_INFORMAZIONI SUL COMPITO_
Nel brano sul progresso tecnologico, perché la paura degli aerei dimostra che l'essenza della nostra umanità non è cambiata? Rispondi in una-tre frasi.

_BRANO_
Finora, il progresso tecnologico – che pure ha assunto ritmi sempre più frenetici – non ha modificato l’essenza della nostra umanità. La paura atavica che molti di noi hanno per gli aerei, per esempio, ne è una dimostrazione: mentre la tecnologia si è evoluta permettendoci di volare, il nostro cervello è rimasto uguale a quello dei primi esemplari del genere Homo sapiens; è rimasto fermo cioè a circa centomila anni fa. Un cavernicolo a bordo di un aereo sarebbe terrorizzato. E noi non siamo molto diversi da quel cavernicolo, anzi a livello biologico non è cambiato nulla. Tuttavia, di recente qualcosa sta cambiando. La decodifica del genoma umano, il potenziamento dell’ingegneria genetica e la scoperta dell’epigenetica suggerisce che presto l’evoluzione tecnologica potrà accelerare anche la nostra evoluzione biologica.

_MATERIALE DI STUDIO_
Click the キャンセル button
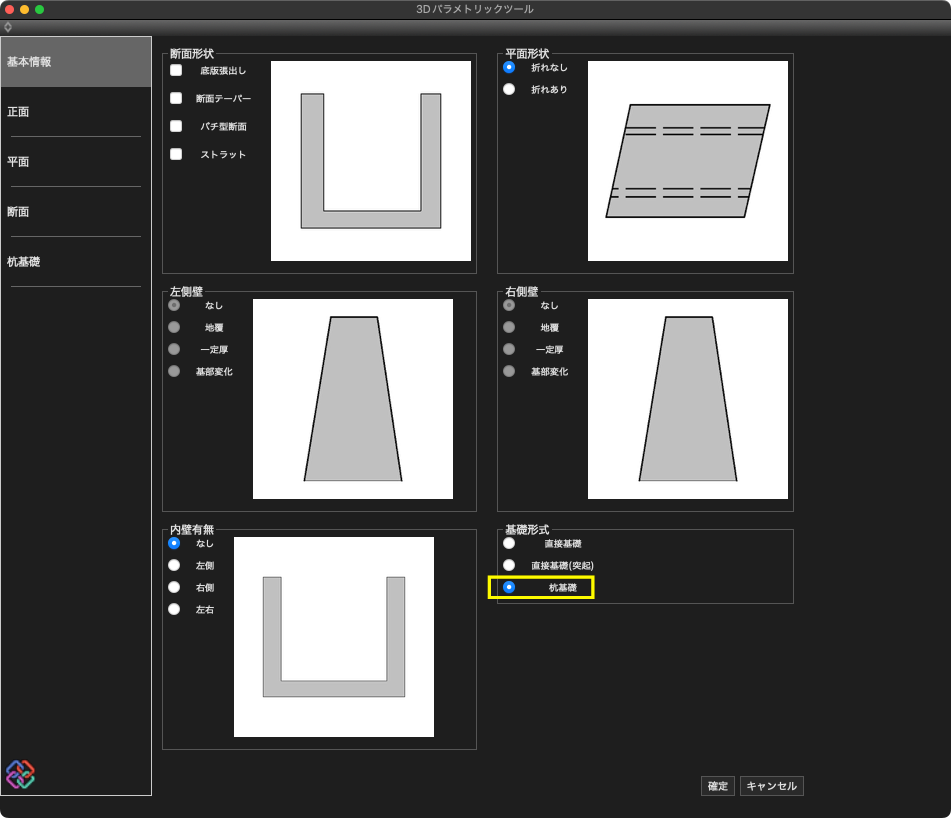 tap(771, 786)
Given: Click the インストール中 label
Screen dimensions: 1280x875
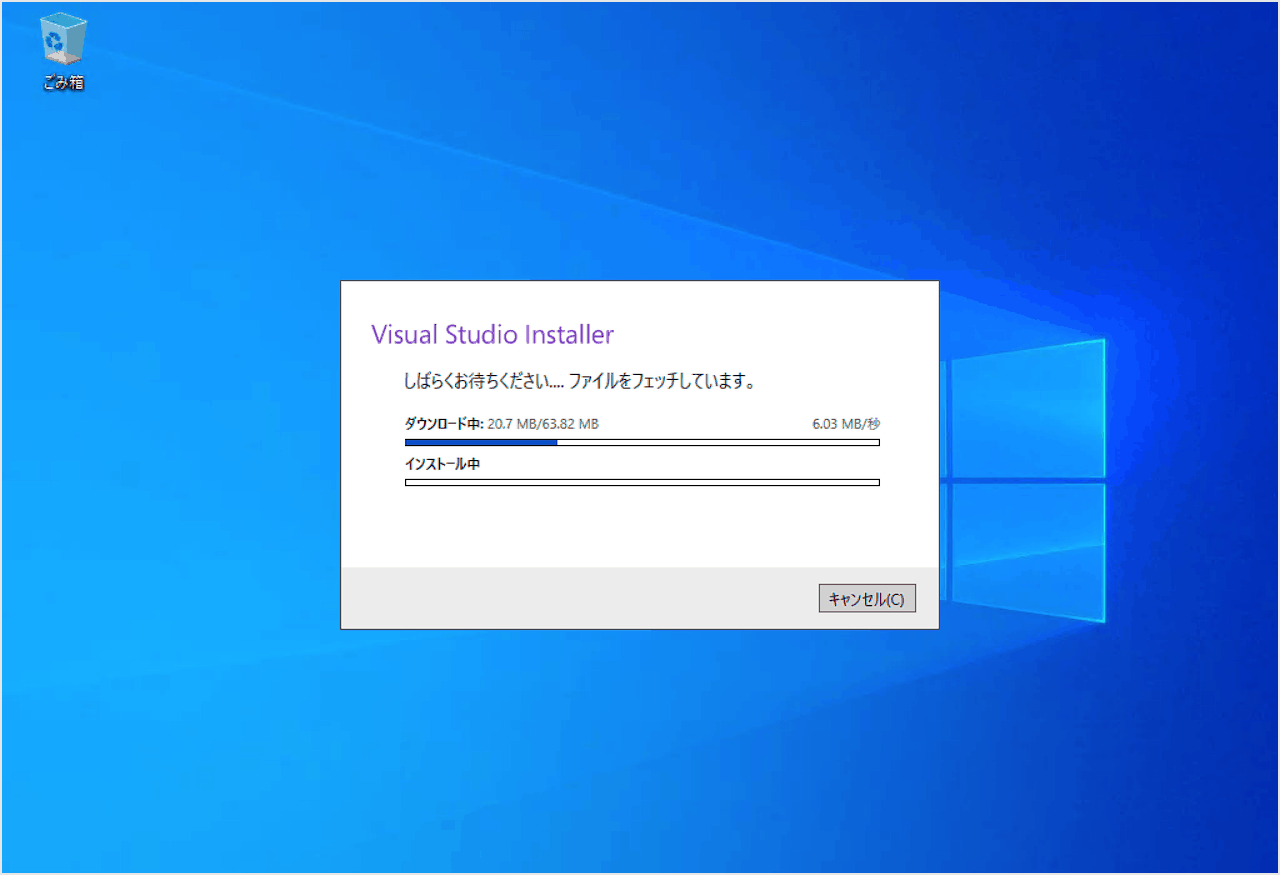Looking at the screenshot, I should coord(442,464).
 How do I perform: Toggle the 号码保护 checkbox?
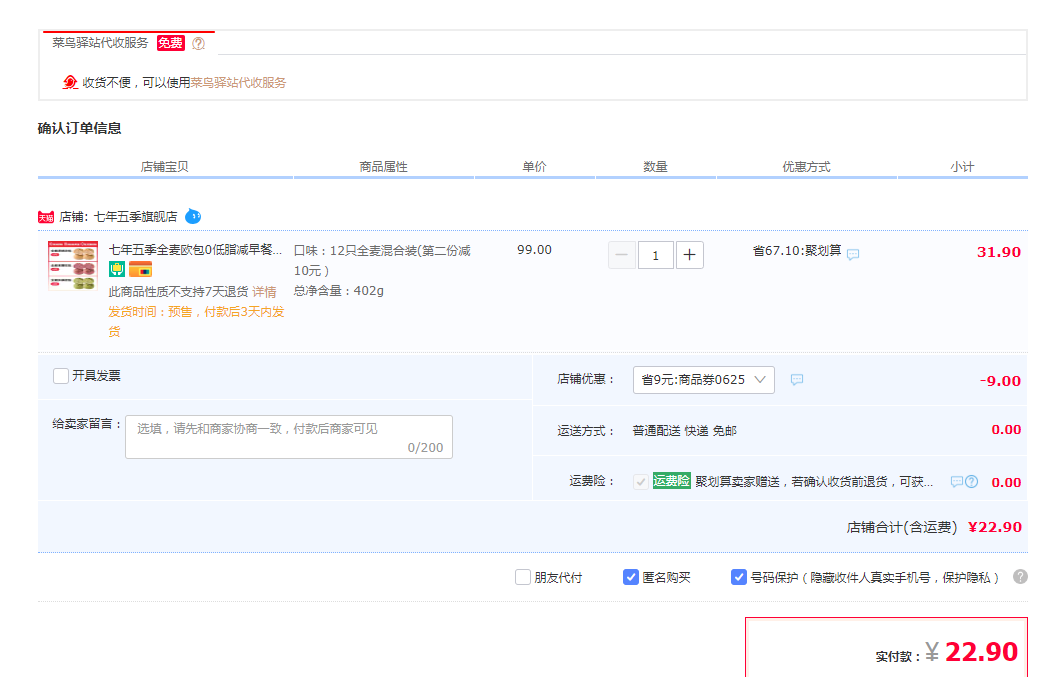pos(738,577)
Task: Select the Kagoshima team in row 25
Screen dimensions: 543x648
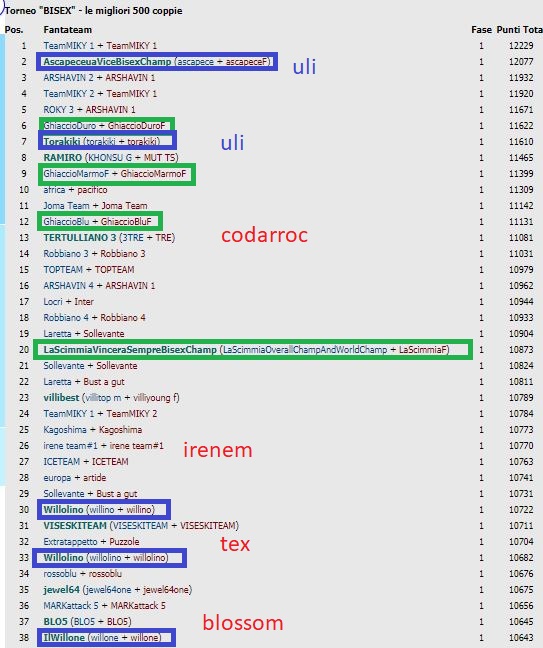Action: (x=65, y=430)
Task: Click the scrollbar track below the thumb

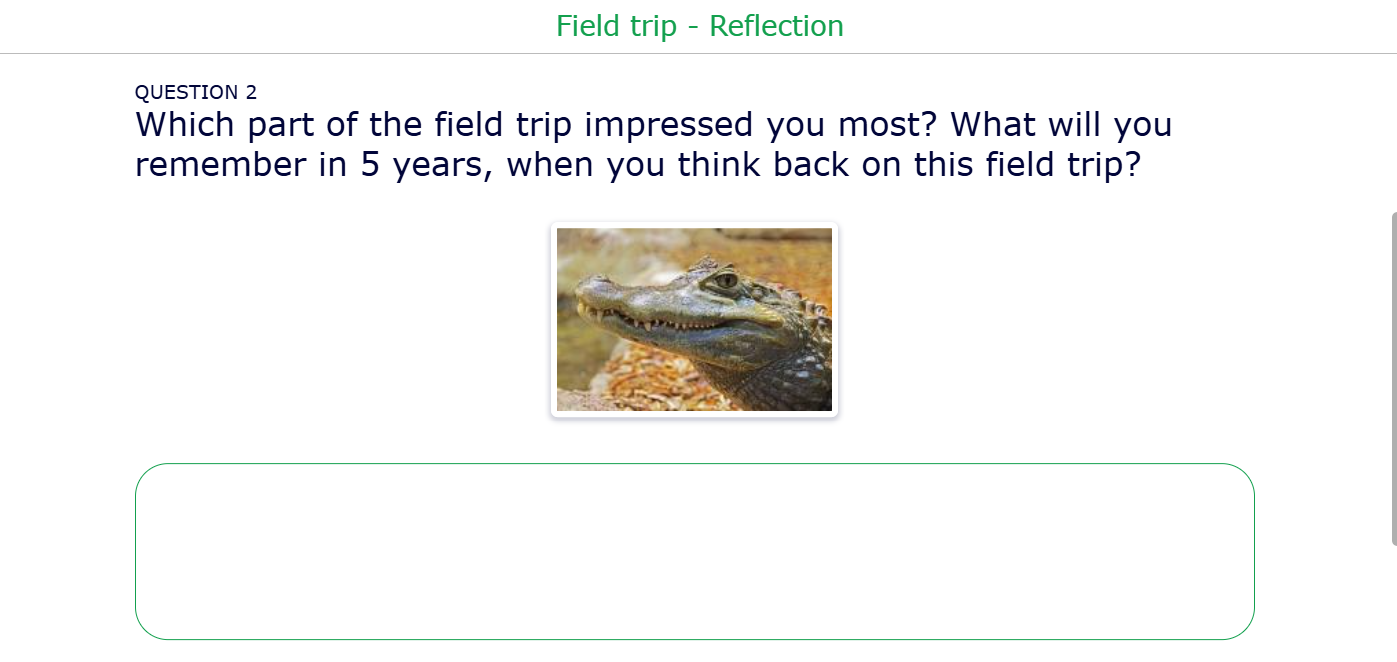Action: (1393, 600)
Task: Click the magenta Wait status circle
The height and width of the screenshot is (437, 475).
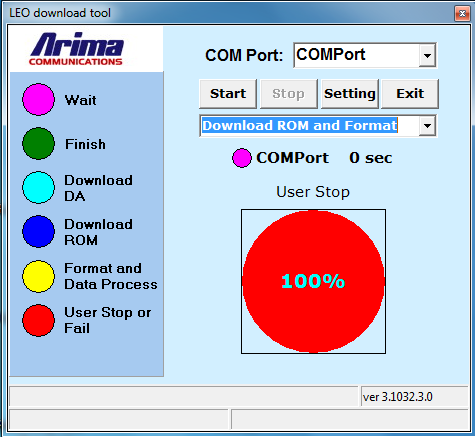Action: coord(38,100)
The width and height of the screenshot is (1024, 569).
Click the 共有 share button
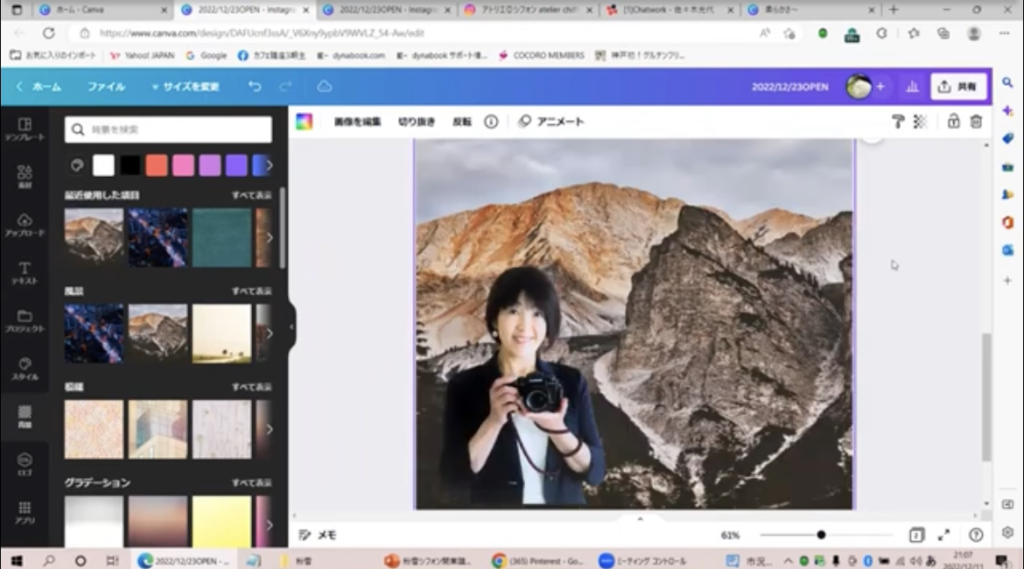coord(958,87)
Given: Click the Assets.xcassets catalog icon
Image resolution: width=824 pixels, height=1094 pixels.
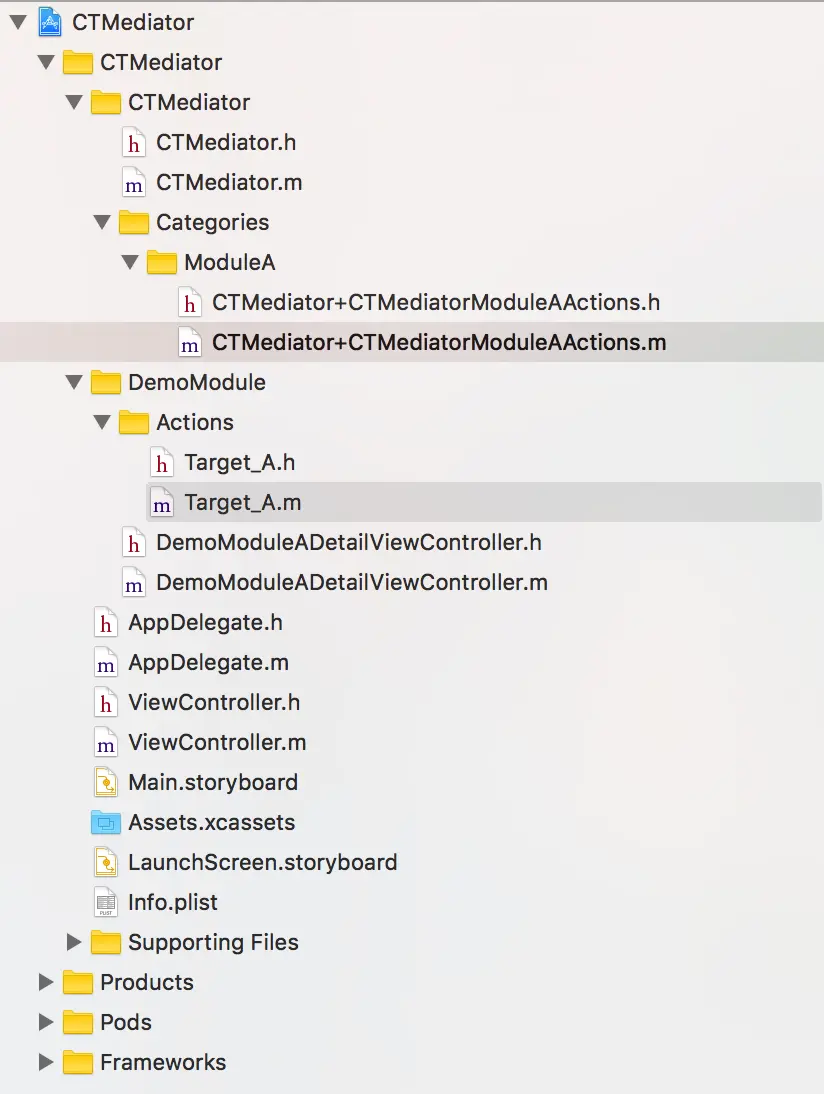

_ESITO DELL'ESERCIZIO_
La tecnologia si è evoluta fino a permetterci di volare, ma il nostro cervello è rimasto uguale a quello dei primi Homo sapiens, fermo a circa centomila anni fa. Un cavernicolo a bordo di un aereo sarebbe terrorizzato, e noi a livello biologico non siamo diversi da lui.